E se assim o pensa, melhor o faz.
Regressa a casa, acomoda umas almofadas na sua cadeira preferida, abastece-se de um vasto stock de papel higiénico, providencia uma caixa de frescas cervejinhas, junta o Almanaque Borda d’ Água – sabe-se lá se não terá um desejo de leitura? abastece-se de umas chouriças e umas fatias de pão – pois pode dar-lhe a fome -, não esquece o telefone, porque o seu amigo Silva pode querer falar com ele. E por fim, pega no comando da televisão pois está planeado a transmissão de um Sporting-Benfica.

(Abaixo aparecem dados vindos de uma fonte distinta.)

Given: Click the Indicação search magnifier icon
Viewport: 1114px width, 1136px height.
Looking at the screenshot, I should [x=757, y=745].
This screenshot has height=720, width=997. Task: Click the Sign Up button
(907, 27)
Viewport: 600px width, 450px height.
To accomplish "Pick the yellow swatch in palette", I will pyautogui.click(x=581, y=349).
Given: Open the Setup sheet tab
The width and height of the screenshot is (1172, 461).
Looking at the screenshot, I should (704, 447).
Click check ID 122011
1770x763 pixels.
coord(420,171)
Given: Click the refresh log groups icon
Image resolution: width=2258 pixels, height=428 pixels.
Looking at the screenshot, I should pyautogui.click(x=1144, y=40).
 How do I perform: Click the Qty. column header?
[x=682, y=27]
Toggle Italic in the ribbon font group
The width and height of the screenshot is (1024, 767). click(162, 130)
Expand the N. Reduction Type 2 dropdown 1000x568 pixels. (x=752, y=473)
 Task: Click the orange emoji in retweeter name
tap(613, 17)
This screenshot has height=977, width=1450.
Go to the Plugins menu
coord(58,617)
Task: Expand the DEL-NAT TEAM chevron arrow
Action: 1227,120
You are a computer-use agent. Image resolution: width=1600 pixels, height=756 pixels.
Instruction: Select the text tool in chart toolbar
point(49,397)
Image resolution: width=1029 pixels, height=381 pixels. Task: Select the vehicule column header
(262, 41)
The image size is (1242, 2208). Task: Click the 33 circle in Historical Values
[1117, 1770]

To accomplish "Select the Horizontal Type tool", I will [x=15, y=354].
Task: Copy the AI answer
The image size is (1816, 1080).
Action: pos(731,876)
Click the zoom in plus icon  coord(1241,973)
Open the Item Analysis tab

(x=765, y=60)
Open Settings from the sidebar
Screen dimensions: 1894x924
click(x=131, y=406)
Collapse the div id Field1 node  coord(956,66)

Ia-se esquecendo, mas ainda bem que se lembra a tempo: pega nos seus chinelos feitos de pele de ovelha e calça-os. Assim equipado, acha-se totalmente preparado para enfrentar qualquer confinamento. Passa a mão pela testa e acredite quem quiser: está fria, fria…
Esta crónica é inspirada nesta peça de Fernando Miguel, autor de cerâmicas paródicas, de sarcasmo e riso.